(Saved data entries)
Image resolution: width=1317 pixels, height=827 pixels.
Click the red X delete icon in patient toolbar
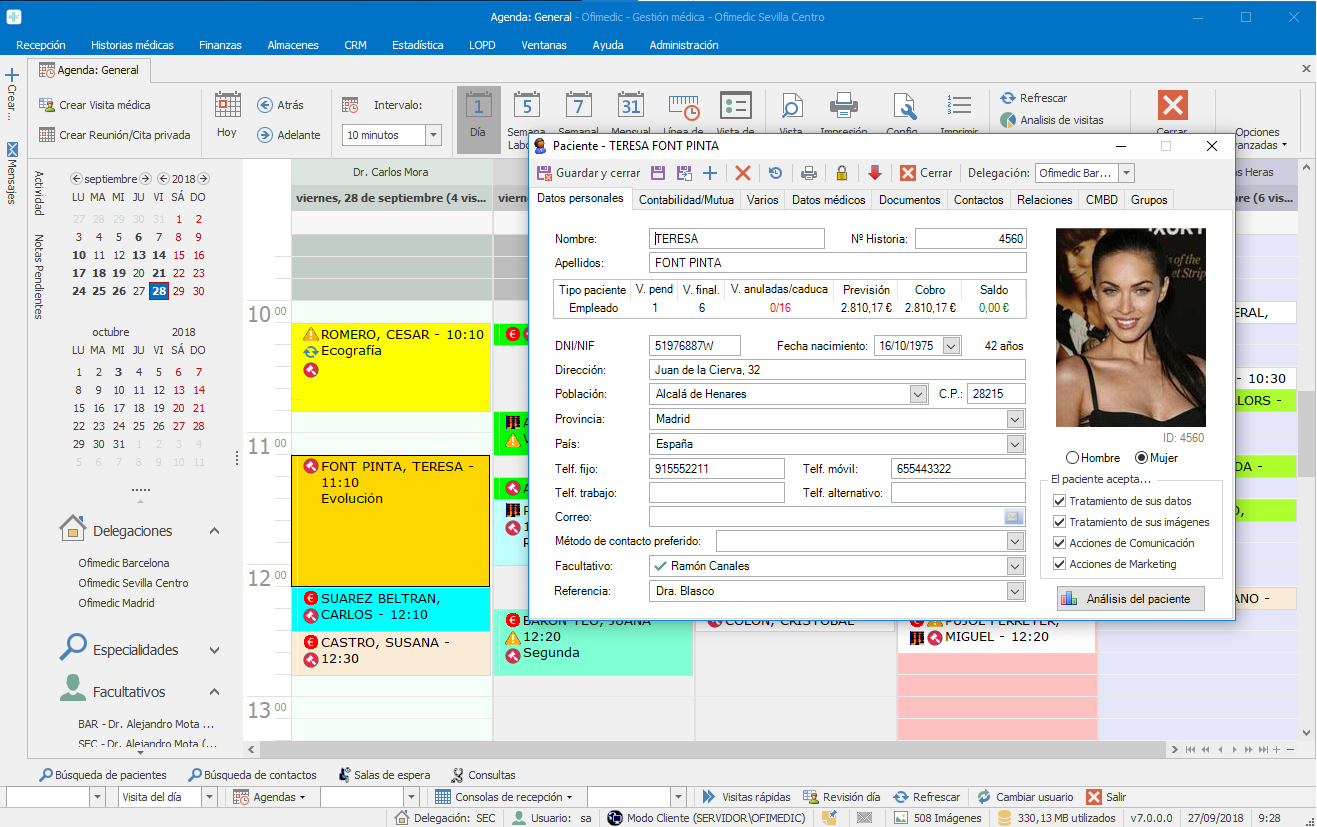click(742, 173)
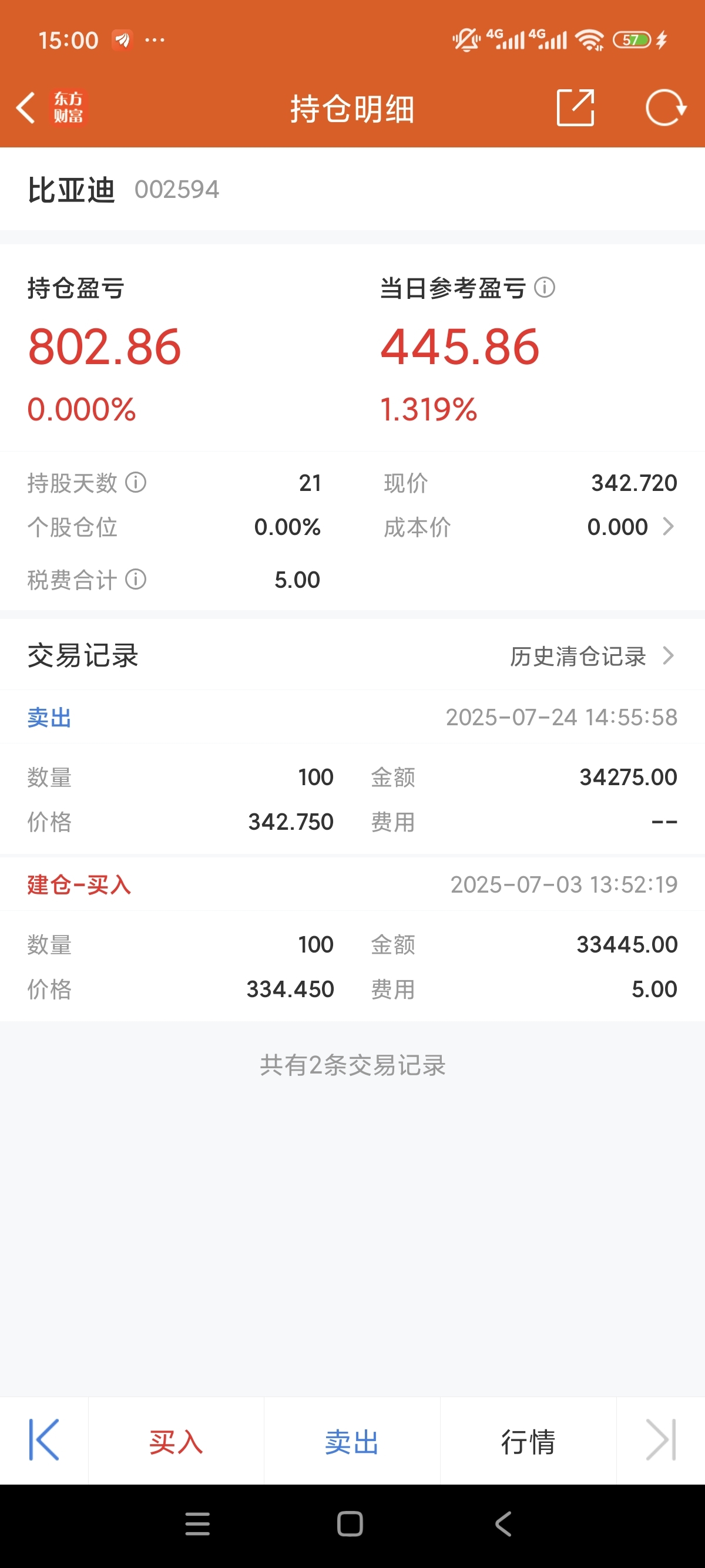This screenshot has height=1568, width=705.
Task: Expand cost price 0.000 chevron
Action: coord(668,527)

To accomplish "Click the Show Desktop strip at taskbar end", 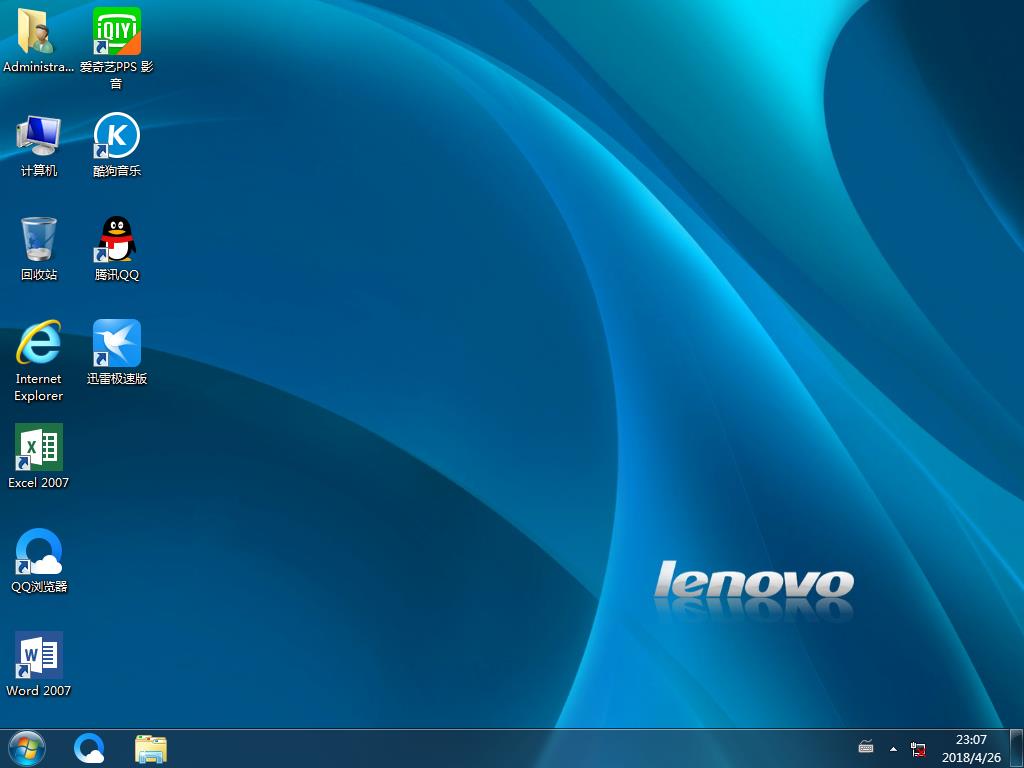I will 1017,748.
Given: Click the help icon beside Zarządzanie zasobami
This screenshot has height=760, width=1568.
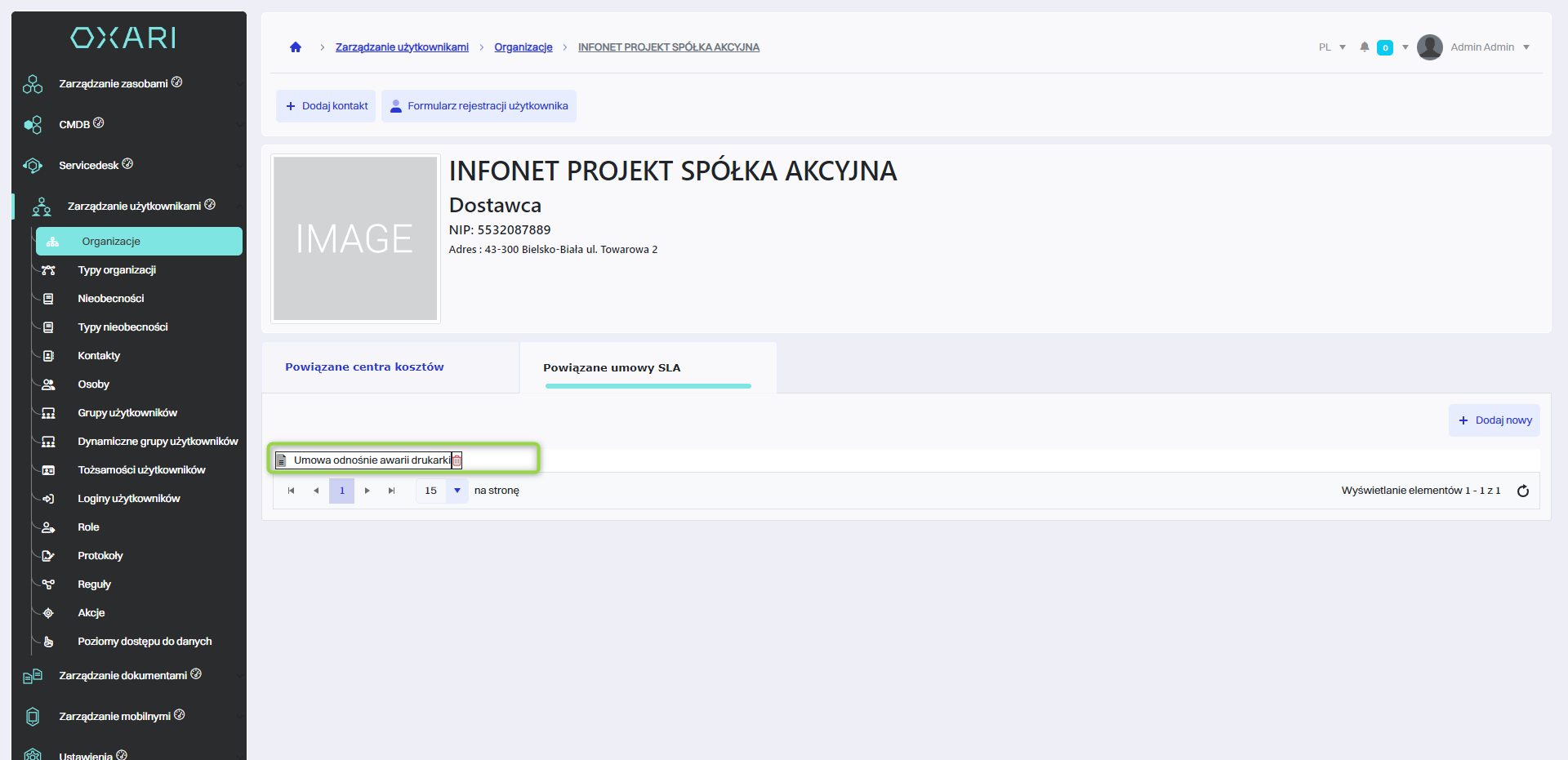Looking at the screenshot, I should coord(177,82).
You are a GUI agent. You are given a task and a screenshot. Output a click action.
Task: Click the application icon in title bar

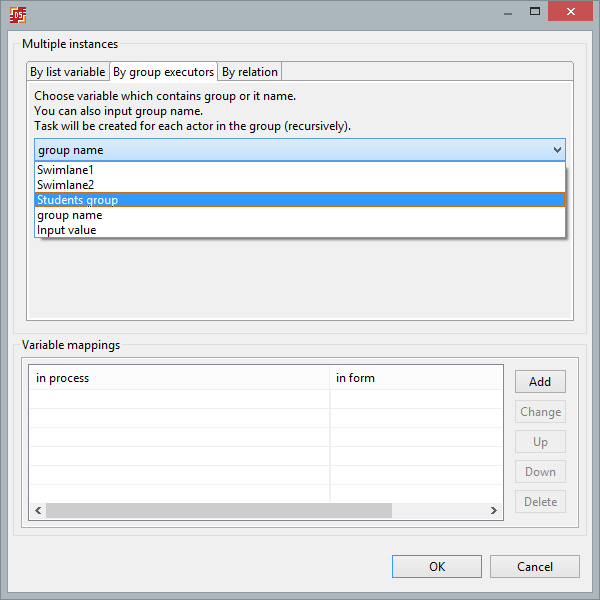pyautogui.click(x=18, y=14)
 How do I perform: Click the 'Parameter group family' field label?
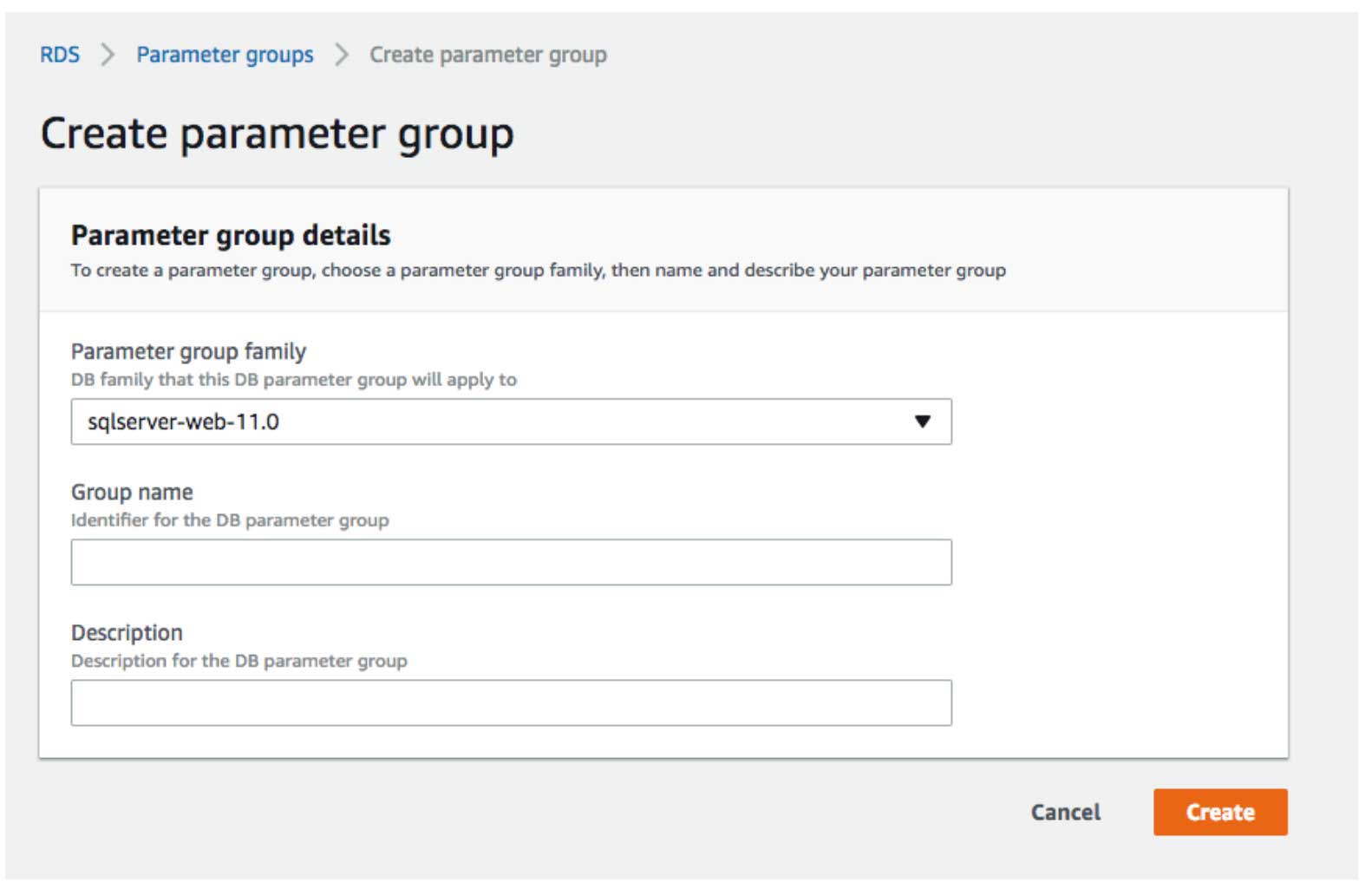tap(188, 351)
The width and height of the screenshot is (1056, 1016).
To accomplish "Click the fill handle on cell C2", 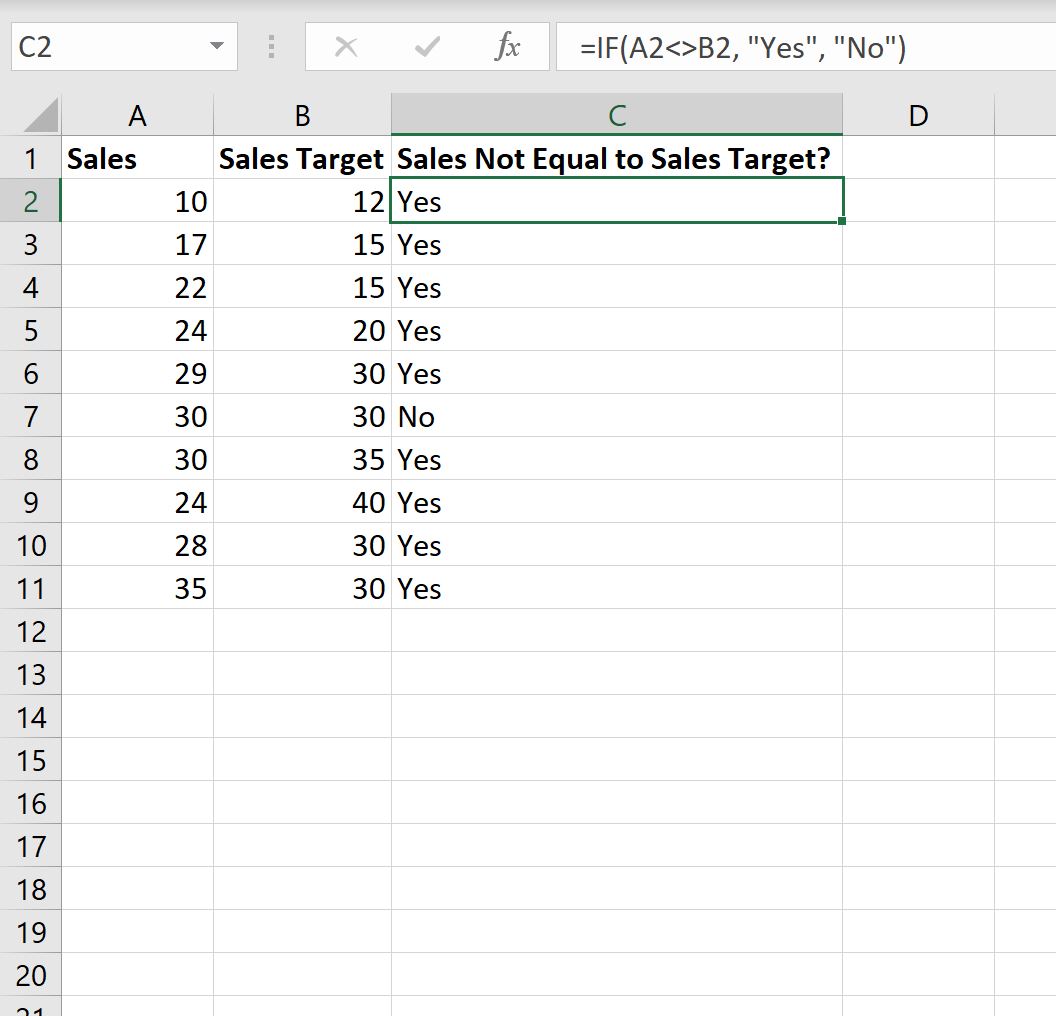I will click(842, 221).
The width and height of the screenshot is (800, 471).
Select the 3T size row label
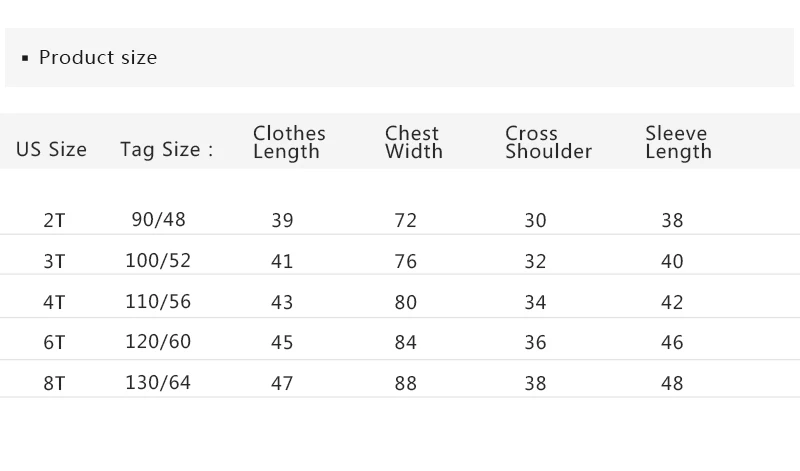54,261
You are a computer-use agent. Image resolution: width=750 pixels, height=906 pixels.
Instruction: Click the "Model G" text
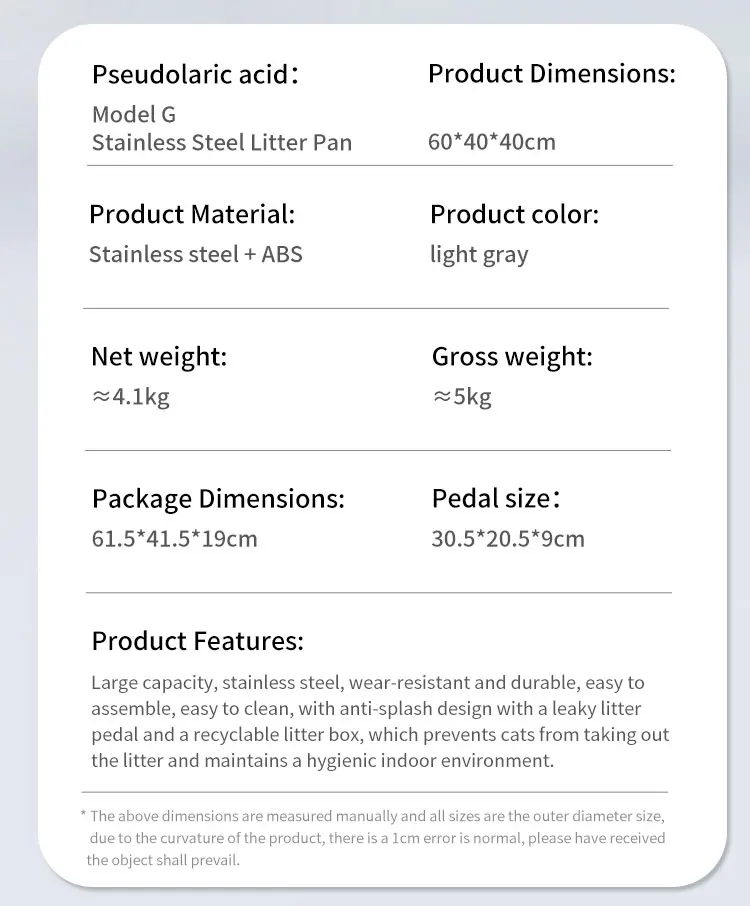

Prompt |
Write only the number of lines in the data where the string "pixels" can be found.

Answer space |
2